There are many treats that bring you back to your childhood. The ones you got so excited to see in your school lunch. I think we can all agree that one of the top fave treats for little kids…Oreo cookies! Two chocolate cookies, sandwiched together. Don’t forget about the creamy filling! A big stack of Oreo cookies and a cold glass of milk. Perfection.
I decided it was time to come up with a recipe for gluten free Oreo cookies. How hard could it be? All I needed was a simple, lightly sweetened chocolate cookie. I was going for a cookie with the same flavor, but more of a soft texture in the center. These gluten free and vegan chocolate sandwich cookies are just what I had in mind! They are pretty cute too. Bite size and in my opinion, WAY better than the original chocolate sandwich cookie!
gluten free vegan chocolate sandwich cookies
makes 28-30 cookie sandwiches
- 1 3/4 cups Sarah’s gluten free flour blend
- 1/2 cup cocoa powder
- 1/2 teaspoon baking soda
- 1/2 teaspoon salt
- 1/3 cup organic brown sugar
- 1/3 cup organic cane sugar
- 1/2 cup sunflower seed oil
- 1/2 cup So Delicious unsweetened coconut milk
- 1 teaspoon pure vanilla extract
creamy filling
- 1 1/2 cups organic powdered sugar
- 3 tablespoons organic non-hydrogenated shortening
- 1-2 tablespoons So Delicious french Vanilla coffee creamer*
Sift together flour blend, cocoa powder, baking soda, and salt. Set aside. In large mixing bowl, combine brown sugar, cane sugar, and oil. Beat for 2 minutes until creamy. Mix in the coconut milk and vanilla extract. Add the flour mixture and stir until combined. Refrigerate dough for 1 hour, to make it easier to work with.

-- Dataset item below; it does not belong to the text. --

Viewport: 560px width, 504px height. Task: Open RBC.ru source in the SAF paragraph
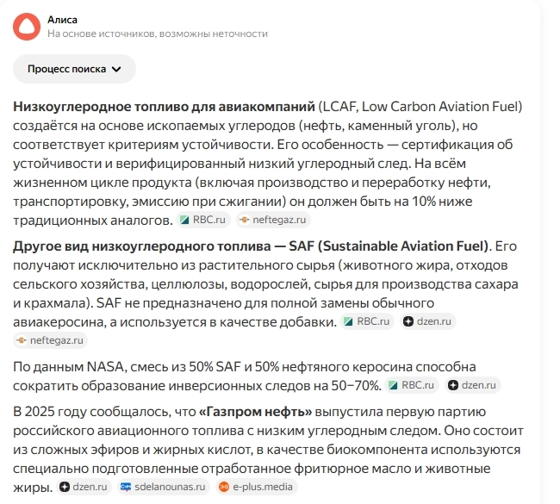(367, 321)
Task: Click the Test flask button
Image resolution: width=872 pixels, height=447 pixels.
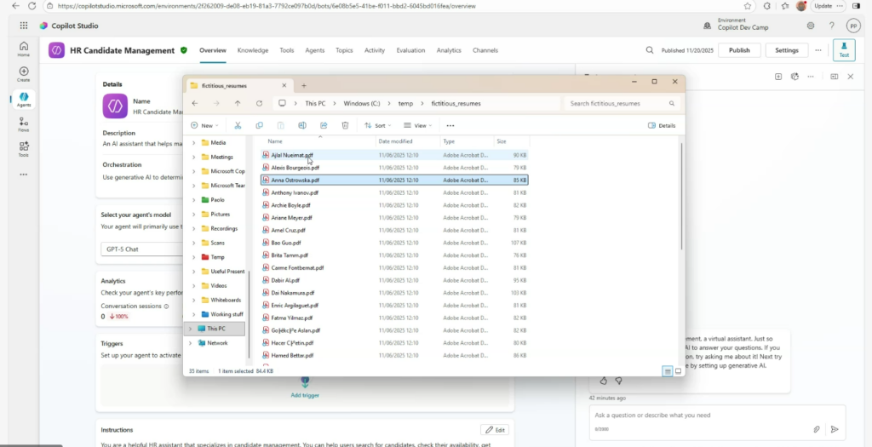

Preheat oven to 350 degrees. Line large baking sheet with parchment paper. Take heaping teaspoon-size scoops of dough and roll into balls. Place on prepared cookie sheet. Flatten dough with bottom of glass or fingers to make a small circle (cookies won’t spread much). Bake for 8-10 minutes or until cooked through. Allow to cool on cookie sheet for 2 minutes before placing on cooling rack. Repeat with remaining cookie dough.
While cookies cool, prepare the cream filling. Beat together the powdered sugar, shortening and 1 tablespoon creamer until smooth. Add an additional tablespoon of creamer if needed. Place filling in pastry bag and pipe onto center of half of the cookies (about a teaspoon). Top each one with an additional cookie and lightly press. Store finished cookie sandwiches in airtight container.
*You can also use the unsweetened coconut milk with 1/2 teaspoon pure vanilla extract.
Cara says
Sarah……..you don't understand!!! THANK YOU!!! Your recipes have all (so far) turned out perfect. No fuss. Making this change to an allergen free diet so much easier. And I had the love for the coconut coffee creamer before I ever found your website. I think we may've been separated at birth…keep them coming!!!
sarahbakesgfree@gmail.com says
Cara, your comment is my favorite! I'm so glad you have been enjoying my blog and recipes. You are too sweet and I look forward to sharing more gluten free recipes with my fabulous readers, like you!